#### OBJECTIVE
Gather each line in the items below that contains the word "medium" and copy those lines out in full. Matches must have the same uppercase and lowercase letters.

## Start

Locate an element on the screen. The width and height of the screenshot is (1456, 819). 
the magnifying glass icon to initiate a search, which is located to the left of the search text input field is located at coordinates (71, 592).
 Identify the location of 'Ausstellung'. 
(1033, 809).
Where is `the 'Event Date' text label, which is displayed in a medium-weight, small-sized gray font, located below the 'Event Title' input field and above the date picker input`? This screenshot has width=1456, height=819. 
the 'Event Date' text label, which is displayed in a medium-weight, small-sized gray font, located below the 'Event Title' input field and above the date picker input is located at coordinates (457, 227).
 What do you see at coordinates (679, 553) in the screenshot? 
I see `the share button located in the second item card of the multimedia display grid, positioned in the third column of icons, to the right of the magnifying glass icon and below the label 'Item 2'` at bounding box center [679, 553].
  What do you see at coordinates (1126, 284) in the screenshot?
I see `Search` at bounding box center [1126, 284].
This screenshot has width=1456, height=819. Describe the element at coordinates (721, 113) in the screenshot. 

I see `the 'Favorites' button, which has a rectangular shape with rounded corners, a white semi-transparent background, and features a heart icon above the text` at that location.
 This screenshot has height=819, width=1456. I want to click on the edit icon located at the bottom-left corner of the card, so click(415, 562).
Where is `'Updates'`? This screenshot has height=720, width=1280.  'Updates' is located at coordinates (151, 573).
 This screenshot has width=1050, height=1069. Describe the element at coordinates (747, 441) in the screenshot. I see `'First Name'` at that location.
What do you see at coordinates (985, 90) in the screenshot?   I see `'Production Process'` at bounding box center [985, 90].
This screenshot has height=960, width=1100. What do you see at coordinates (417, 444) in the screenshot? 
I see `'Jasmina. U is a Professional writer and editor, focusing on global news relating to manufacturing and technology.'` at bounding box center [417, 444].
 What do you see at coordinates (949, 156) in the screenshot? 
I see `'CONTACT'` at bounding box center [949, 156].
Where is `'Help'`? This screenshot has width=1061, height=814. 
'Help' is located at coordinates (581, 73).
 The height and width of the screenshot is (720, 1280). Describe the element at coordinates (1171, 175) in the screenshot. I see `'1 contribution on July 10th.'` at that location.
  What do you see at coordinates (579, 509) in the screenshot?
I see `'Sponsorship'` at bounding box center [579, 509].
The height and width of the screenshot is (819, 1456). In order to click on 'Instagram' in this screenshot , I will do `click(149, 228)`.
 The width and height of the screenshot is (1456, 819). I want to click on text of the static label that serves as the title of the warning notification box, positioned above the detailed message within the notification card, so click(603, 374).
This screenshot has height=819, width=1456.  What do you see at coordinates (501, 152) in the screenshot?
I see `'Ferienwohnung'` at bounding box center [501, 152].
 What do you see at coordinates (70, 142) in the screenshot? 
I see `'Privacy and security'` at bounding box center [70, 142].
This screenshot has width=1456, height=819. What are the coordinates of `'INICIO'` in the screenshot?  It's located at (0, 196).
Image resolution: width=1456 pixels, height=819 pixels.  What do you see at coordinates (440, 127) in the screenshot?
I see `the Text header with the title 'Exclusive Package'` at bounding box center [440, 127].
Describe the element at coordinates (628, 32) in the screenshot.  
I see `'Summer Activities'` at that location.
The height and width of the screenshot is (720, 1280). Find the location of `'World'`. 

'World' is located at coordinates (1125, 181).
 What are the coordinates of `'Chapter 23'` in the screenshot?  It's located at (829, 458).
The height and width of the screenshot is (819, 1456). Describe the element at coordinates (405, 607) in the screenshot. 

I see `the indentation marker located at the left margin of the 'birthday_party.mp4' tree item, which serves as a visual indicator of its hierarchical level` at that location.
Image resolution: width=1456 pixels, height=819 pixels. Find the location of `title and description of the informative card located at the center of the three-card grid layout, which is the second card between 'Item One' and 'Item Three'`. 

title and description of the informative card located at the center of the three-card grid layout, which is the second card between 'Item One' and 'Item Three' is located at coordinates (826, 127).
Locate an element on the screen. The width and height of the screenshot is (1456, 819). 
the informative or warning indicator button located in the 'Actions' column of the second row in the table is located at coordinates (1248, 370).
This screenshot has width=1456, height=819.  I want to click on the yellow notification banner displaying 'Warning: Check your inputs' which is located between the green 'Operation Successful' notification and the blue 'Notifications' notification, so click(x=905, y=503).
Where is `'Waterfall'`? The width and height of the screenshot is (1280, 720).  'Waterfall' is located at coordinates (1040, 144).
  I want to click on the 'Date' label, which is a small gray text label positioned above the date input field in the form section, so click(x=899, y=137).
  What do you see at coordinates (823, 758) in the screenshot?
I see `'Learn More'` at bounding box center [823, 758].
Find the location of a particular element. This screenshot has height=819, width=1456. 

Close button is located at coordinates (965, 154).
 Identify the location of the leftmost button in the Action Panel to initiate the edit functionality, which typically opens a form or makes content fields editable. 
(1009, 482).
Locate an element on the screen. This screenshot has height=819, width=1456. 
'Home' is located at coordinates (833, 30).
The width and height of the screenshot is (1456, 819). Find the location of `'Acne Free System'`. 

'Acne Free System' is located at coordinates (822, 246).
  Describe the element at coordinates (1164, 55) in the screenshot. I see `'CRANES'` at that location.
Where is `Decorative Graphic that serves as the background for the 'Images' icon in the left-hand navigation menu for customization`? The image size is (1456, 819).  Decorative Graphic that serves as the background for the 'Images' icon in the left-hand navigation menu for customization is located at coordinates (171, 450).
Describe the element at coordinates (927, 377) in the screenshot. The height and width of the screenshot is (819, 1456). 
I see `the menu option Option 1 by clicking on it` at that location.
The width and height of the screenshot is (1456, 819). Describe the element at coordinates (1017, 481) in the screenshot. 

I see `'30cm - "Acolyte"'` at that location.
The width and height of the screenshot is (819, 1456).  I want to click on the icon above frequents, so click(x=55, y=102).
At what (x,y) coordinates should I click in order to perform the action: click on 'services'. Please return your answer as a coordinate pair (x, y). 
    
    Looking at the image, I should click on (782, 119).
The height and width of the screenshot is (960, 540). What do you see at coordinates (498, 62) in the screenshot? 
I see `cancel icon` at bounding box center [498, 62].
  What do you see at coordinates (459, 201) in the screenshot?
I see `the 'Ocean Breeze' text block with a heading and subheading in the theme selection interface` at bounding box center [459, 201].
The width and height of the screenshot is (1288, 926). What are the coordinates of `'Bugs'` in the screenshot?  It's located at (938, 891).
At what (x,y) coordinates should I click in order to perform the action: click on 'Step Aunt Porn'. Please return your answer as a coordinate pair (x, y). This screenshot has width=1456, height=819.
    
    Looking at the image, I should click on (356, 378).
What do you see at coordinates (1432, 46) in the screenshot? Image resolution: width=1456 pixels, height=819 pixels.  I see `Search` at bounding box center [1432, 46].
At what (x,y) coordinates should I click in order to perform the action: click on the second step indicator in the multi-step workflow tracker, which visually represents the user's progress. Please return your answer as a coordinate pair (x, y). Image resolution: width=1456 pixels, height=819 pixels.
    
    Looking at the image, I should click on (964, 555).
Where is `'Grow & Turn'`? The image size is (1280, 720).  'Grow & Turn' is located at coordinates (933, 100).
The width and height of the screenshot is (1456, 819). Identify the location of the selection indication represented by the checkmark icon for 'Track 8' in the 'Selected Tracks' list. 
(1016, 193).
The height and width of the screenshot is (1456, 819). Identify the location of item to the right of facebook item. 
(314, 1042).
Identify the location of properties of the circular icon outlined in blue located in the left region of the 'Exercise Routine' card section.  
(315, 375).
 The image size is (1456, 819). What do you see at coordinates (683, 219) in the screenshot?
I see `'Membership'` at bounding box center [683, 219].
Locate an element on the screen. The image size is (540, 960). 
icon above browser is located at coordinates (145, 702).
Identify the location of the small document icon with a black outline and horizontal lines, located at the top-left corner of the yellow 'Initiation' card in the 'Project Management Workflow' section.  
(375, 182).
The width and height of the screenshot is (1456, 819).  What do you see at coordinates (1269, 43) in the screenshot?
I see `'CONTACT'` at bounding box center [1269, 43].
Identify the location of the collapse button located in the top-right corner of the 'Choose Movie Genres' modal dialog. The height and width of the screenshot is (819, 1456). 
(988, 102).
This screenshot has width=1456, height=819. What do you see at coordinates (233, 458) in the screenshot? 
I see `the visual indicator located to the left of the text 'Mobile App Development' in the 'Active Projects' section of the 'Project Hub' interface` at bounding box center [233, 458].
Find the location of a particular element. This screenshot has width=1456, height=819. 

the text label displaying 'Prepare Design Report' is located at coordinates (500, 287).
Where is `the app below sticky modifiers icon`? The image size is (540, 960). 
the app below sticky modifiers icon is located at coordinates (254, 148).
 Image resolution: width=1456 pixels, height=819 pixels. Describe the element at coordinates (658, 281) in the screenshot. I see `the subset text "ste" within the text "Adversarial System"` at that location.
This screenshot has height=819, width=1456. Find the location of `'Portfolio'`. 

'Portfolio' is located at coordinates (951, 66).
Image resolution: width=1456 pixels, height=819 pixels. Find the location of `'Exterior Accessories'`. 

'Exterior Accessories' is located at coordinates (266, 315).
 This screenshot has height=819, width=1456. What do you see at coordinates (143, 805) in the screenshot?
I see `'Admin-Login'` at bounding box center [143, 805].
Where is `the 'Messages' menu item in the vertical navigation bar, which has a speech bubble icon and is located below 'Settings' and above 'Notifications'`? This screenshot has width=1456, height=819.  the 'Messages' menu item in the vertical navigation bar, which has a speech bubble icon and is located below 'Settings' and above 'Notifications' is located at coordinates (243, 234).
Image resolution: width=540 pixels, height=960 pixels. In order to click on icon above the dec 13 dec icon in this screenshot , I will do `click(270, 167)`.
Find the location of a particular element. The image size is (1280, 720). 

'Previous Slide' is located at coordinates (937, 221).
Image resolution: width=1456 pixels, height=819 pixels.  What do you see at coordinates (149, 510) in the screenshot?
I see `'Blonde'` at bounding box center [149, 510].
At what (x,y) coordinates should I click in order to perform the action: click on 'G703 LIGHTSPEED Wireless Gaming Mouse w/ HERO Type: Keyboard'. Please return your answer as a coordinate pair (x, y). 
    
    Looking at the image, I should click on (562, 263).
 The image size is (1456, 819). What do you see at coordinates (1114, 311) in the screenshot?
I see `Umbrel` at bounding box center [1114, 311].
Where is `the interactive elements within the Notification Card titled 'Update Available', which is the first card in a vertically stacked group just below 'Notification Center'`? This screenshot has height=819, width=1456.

## End

#### EXERCISE OUTPUT
Where is `the 'Event Date' text label, which is displayed in a medium-weight, small-sized gray font, located below the 'Event Title' input field and above the date picker input`? This screenshot has width=1456, height=819. 
the 'Event Date' text label, which is displayed in a medium-weight, small-sized gray font, located below the 'Event Title' input field and above the date picker input is located at coordinates (457, 227).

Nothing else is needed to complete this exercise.